Winning isn't everything, it's the ONLY thing
How comfortable are you with competitiveness? Do you forge ahead in any game, stepping on every toe, eyes on the brass ring, savoring the taste of victory in your mouth and doing a little happy dance on the bodies of your vanquished foes? Or do you hold back just a little, afraid you'll hurt someone’s feelings, and credit your win to the luck of the draw.
If you do the former, you’re probably a man. If you do the latter, you’re most likely a woman.
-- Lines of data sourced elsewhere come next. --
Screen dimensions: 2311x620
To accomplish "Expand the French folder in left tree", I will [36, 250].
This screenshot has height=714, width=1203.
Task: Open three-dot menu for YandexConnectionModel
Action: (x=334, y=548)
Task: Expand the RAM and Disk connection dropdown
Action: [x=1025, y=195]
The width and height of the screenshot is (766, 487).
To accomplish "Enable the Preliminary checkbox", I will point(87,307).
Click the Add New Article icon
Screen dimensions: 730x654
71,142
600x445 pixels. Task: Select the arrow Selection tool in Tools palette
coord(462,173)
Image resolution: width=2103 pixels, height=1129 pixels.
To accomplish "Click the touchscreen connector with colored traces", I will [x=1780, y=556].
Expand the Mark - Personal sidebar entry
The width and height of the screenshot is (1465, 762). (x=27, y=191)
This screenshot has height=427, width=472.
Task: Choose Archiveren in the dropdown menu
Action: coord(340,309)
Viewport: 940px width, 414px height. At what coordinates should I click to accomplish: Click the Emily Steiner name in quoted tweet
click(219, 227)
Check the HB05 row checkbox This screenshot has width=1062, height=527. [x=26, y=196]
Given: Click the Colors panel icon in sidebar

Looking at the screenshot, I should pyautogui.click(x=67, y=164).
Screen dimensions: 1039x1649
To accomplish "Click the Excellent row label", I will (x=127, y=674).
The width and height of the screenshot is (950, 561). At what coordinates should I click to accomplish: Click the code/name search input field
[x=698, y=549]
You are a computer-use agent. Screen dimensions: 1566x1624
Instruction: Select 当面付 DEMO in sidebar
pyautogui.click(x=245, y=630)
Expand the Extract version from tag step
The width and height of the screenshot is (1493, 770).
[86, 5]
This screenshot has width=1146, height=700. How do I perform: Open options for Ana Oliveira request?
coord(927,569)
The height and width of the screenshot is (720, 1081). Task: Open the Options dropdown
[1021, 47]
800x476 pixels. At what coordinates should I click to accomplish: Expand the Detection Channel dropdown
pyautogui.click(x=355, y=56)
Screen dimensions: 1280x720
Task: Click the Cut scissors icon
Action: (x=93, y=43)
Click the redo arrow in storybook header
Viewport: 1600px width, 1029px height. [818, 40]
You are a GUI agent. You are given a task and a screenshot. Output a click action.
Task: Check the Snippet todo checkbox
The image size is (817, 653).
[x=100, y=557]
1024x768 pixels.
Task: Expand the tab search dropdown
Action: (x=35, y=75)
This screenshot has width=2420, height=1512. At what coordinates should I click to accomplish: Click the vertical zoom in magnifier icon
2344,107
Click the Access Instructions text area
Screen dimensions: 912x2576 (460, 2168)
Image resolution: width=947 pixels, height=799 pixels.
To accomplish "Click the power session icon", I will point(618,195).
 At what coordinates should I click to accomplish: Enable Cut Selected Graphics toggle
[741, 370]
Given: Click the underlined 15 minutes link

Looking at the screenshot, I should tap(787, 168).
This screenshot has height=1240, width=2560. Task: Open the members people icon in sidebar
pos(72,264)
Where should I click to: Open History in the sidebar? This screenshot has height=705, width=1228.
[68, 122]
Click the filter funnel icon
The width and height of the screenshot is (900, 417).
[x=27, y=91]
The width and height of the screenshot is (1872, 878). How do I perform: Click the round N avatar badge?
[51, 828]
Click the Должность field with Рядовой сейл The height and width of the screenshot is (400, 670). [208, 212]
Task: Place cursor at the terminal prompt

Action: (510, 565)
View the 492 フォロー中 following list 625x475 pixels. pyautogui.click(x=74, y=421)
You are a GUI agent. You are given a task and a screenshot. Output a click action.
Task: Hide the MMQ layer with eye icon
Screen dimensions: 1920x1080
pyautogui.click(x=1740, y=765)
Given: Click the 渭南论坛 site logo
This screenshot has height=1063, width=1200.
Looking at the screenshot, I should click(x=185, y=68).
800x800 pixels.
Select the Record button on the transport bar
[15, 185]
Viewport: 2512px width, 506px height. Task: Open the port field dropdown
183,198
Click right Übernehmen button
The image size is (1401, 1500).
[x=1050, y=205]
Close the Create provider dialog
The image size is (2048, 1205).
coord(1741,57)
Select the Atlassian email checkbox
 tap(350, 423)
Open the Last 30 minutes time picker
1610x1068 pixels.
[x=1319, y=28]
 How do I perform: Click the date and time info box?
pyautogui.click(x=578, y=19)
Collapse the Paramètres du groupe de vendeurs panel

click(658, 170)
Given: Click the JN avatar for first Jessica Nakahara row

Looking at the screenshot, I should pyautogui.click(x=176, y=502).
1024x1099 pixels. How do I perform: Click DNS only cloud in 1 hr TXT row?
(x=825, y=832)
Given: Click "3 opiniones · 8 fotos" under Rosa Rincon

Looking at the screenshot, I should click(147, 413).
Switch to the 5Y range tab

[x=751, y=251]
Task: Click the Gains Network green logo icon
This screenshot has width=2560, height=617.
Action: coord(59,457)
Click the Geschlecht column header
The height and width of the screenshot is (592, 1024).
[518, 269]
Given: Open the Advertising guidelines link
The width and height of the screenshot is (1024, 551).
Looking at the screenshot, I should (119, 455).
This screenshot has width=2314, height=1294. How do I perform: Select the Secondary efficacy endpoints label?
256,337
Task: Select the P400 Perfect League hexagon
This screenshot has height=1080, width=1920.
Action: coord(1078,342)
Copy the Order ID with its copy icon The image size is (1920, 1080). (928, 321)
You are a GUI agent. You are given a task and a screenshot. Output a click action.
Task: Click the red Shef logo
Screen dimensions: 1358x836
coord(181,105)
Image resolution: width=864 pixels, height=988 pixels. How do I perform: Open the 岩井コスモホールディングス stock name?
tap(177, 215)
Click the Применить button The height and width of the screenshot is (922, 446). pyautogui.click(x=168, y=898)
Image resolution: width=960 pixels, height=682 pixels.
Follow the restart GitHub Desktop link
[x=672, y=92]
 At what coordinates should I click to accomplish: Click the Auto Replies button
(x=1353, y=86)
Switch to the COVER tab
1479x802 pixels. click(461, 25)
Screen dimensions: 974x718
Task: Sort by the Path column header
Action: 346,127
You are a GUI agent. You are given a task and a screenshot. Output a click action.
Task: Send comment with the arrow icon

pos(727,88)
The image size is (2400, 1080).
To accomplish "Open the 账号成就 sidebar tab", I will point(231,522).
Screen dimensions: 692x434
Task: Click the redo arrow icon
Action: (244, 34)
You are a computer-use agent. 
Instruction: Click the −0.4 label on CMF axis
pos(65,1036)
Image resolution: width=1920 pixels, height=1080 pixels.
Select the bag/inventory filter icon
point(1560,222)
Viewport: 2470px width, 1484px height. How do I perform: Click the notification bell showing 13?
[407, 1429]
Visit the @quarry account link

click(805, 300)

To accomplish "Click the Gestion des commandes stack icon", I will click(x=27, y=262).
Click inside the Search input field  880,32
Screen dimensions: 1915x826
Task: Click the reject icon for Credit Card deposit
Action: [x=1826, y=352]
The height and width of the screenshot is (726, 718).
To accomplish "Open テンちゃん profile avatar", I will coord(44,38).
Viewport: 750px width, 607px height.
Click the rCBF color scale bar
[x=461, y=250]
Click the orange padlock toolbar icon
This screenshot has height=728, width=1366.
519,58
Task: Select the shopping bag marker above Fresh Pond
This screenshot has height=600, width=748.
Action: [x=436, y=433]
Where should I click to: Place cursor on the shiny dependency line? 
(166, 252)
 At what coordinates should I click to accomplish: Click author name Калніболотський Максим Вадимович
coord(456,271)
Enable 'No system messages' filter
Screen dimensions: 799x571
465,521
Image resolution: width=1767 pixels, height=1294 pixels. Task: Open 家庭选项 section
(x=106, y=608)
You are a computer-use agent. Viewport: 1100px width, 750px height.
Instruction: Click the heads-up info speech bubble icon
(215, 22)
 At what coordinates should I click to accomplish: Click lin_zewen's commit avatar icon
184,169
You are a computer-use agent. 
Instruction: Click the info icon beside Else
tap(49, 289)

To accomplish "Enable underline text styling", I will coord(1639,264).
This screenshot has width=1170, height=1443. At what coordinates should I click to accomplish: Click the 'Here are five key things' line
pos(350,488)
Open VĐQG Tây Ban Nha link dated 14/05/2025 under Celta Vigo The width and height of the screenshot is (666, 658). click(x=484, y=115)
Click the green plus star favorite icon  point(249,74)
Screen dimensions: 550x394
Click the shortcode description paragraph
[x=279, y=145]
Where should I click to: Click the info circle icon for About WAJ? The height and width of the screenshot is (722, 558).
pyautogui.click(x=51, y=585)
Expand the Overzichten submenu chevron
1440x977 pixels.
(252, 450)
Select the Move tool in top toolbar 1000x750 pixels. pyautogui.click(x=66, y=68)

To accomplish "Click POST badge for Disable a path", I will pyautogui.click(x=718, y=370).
There’s no polite way to say it: I suck at sports and I’ve never been Numero Uno at cerebral activities. But I can play a mean game of Scrabble, and, more importantly, I love the game. Over the years I’ve had a few Scrabble buddies who pushed me to play harder and better. I watched Word Wars about true Scrabble champions, and I’m well-adjusted enough to be grateful I’ll never be that good. The game has always entertained me, and I really can’t remember learning how to play. I never studied any strategy guides or surfed the net to look up advice.
Now I’ve got a new Scrabble buddy, and he’s really pushing me to get better. For the first time, I picked up a book called Everything Scrabble, and spent an entire weekend working through anagrams, looking at parallel plays, memorizing acceptable 2-letter words -– in short, I gloried in the world of the word geek.
In my competitive frenzy, I noticed something. The nature of competition cropped up in several of the books I’m currently reading. I first came across a discussion of it in The girls of summer, in which Coach Anson Dorrance talks about the difficulties of making competitiveness not only socially acceptable for the members of the U.S. women's soccer team, but admirable.
Our society trains women to be acquiescent and is fundamentally at odds with the culture of competition in general and athletics in particular. Women tend to be motivated differently than men; for women, relationships mean as much as competition. Aha! I said to myself. This is why I always fret after playing a game, hoping I didn’t crush anyone’s self-esteem or destroy a fragile psyche.
Then, I read of another concept in a book by local author, Allyn Mitchell Evans. She explores the difficulties women have in breaking free of male-dominated cultural roles. Like her, I was brought up with Southern cultural imperatives: be nice, don't call attention to yourself, remember your manners, mask your own desires while putting others before you. These instructions came from my parents, which were passed down from their parents. Once you're accustomed to wearing a mask, it's not easy to remove it.
Maybe one day I’ll be comfortable with my desire to crush my Scrabble opponents. Perhaps I’ll be able to walk away from a game, after having bluffed everyone into accepting a made-up two-letter like “Za” (for a double word score, no less), and not have to justify it internally on the 20-minute ride back home.
Until then, I’ll keep playing. And studying. And, hopefully, winning!